New vendors Gardenworks, Fior D’Italia, Sugarloaf, and Taking Root Teas and Apothecary were a huge hit last month – thanks for giving them a try! Feedback is always welcome – it’s how we improve! They have all expressed their gratitude for your support and interest in their ventures. It’s a great community to be a part of.

This month we will have some goat milk Parmesan from the Homestead Artisans at Longview Farm! We hope more goat dairy products will become available as the spring creeps in.

3 Corner Field Farm: is breaking from producing fresh products during lambing season. Karen often spends the whole night in a lawn chair in the lambing barn, just to be on hand if there is a problem with her girls. There will be no Sheep Milk Yogurt, Brebis Blanche, or Brebis buttons for this delivery. Aged cheeses and lamb are still available.

Argyllshire Farm: Barbara is running a special on lamb breast. These are on the bone, kind of like a cross between a brisket and a sparerib. Great for stews, just remove the bone when the meat falls off, or try a low and slow cook like spareribs or beef back ribs.

Berle Farm: is back! Beatrice is making yogurt again, a sure sign of spring! These quarts of cow milk yogurt are certified organic, thick and creamy, with a layer of cream on top. MMM MMM Good! It’s an office favorite, and we can’t wait to run down and pick a few cases. We’ll share, don’t worry…but order soon!

Beth’s Farm Kitchen: We’re making the trip down to GEM Farms for buffalo, which means a stop along the highway to our meet up spot with Beth’s team. It’s so sweet that they go out of their way to keep our costs low by saving us on shipping. Logistically complicated, but worth it to save you the extra costs. We’ll have Strawberry Jam, Black Raspberry, and of course, Hudson Valley Ketchup.

Cascun Farm: will restock us with half-chickens! We’ll also get in more Free Bird Chicken breast and thighs.

Hawthorne Valley Farm: we restocked on our last trip down to NYC, where we met them at the
Inwood Market. We have plenty of Plain Sauerkraut, as well as the flavors. No curry for the moment.

Farmer Ground Flour: Greg will be grinding up a fresh batch of flour for us – we’ll have tasty Polenta, fresh stone ground All Purpose flour, and Half White/European brown flour.

Fior D’Italia: will be bringing more Wild Mushroom Lasagna, Tomato Basil sauce, and raviolis.
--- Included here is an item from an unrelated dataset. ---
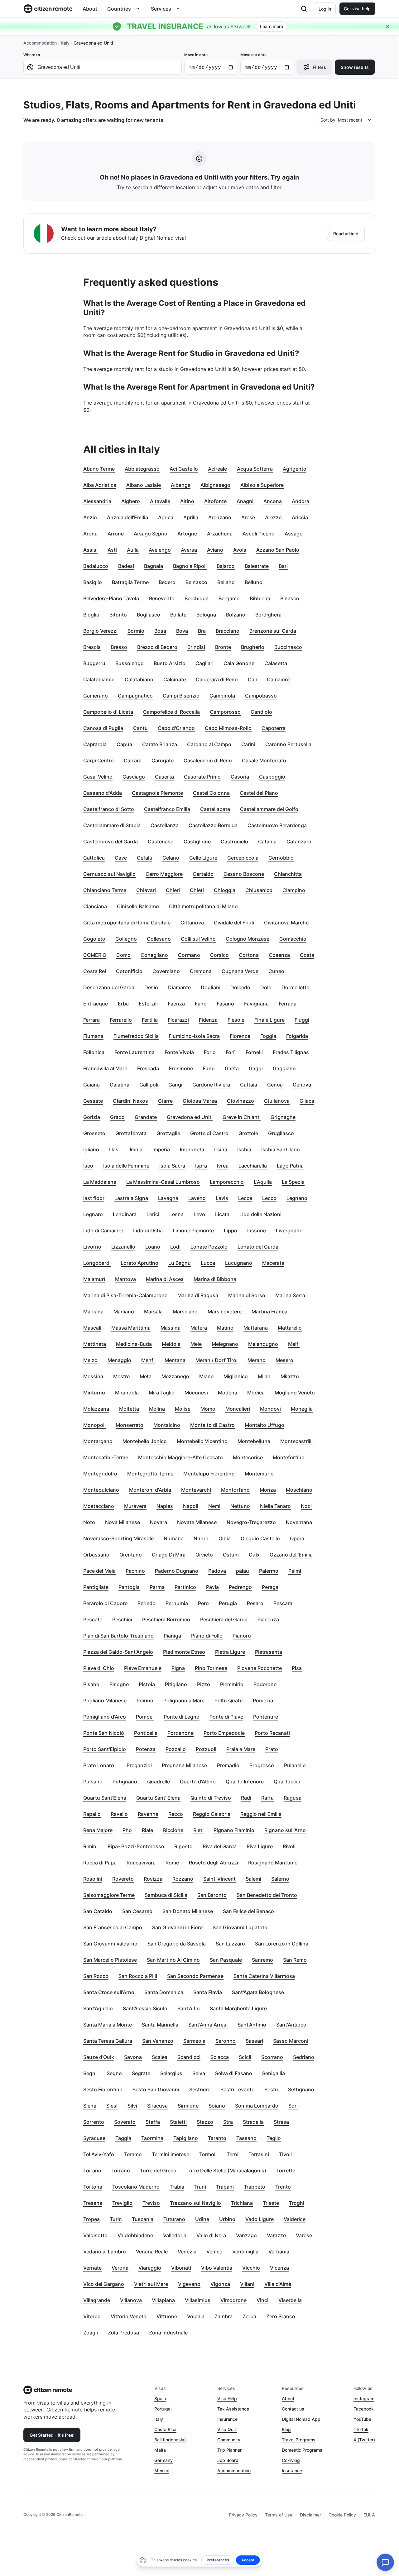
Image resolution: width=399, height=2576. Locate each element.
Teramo (133, 2154)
Vic says his Eggplant Parmesan shouldn’t be missed, and we’ll have that available for ordering this month as well.

Gardenworks: More organically managed frozen blueberries and raspberries on the way. A perfect addition to your morning yogurt, pancakes, or smoothie!

Lewis Waite Farm: has new pork! It was a long wait, and we thank you for your patience! Chops, roasts, bacon – all already flying out the door. Log on early to get yours! We did raise our pork prices, as over winter feeding of the expensive non-GMO feed has caught up to us, and kelp and processing prices are also on the rise.

Lucy Jo’s Coffee Roastery: is working on some new flavors, and we’ll get those listings completed as we get the information. The new industrial grinder makes grinding the beans a breeze, they report. Thanks for your support!

Washington County Farm: We’re having a blowout sausage sale! Perfect for the last chili of the season, or the first grilling (if it ever warms up!!). The breakfast sausage isn’t just for breakfast – Nancy’s sister Judy loves it in Lasagna or red sauce, as its peppery bite adds something special and little different than the Italian sausages. Try mixing the Sweet Italian sausage with ground beef for great burgers or meatloaf.

West River Creamery: Jane is raising her prices for the first time in years. With all the added costs that seem to pile up with a little extra here and there, this price increase seems overdue. She also has her Equinox cheese back in stock, and we got some pork, garlic, and parmesan sausages in.

Yoder Farm: Ryan has let us know he’s out of all beans except the black turtle! What we have now is all we will have until fall harvest. We are talking to Cayuga Pure Organics, and expect to get a delivery of their beans and grains (yes, they are fully recovered from the fire) to last us through the summer. Ryan also has a new Saratoga apple sauce made from spi-gold apples, which he feels is the best sauce yet.